• **AIM OF THE TASK**
With the pictures left out, restate exactly the part below that opens with the line containing "How do I perform: Click" and closes with the line containing "This screenshot has width=965, height=706.".

• **DATASET RECORDS**
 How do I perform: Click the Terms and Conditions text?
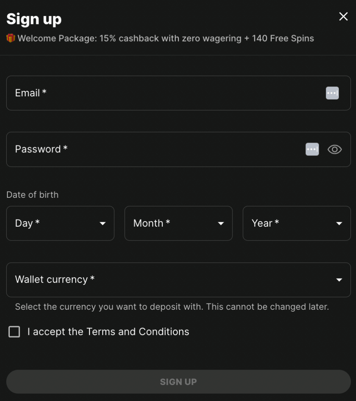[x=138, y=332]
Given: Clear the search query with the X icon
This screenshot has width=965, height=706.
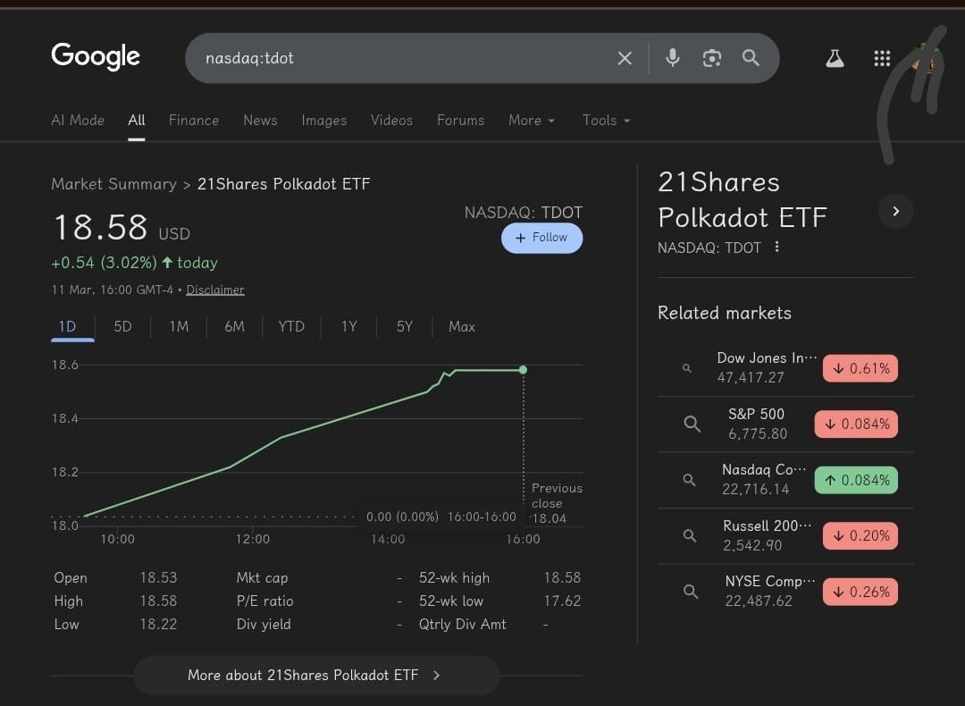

...

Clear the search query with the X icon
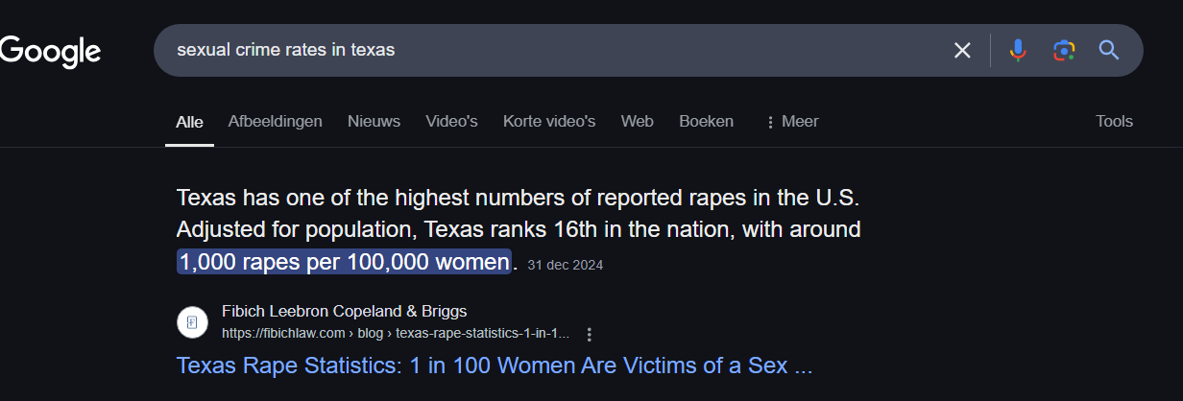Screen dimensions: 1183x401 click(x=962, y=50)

--

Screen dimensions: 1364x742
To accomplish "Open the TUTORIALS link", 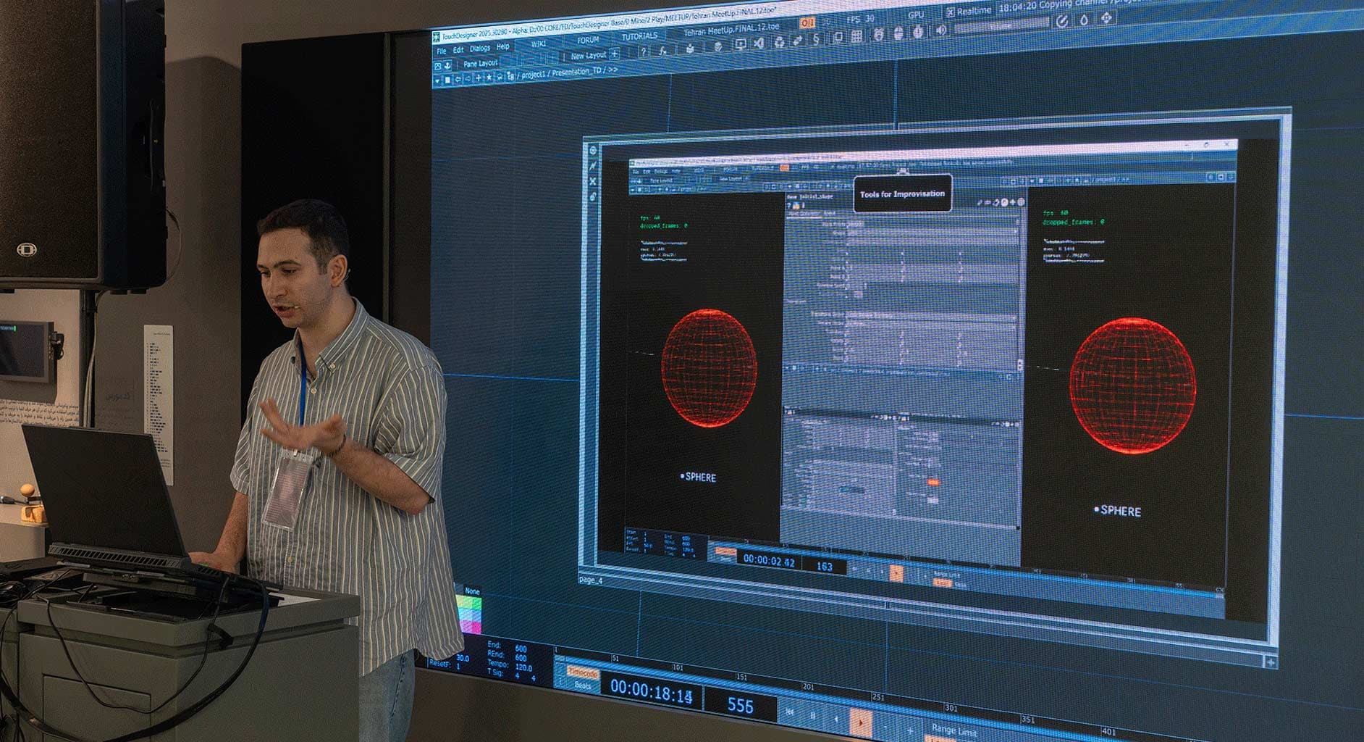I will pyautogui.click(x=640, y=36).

• **EXPECTED ANSWER**
 How do I perform: Click the Terms and Conditions text?
[x=138, y=332]
Given: Clear the search query with the X icon
This screenshot has width=965, height=706.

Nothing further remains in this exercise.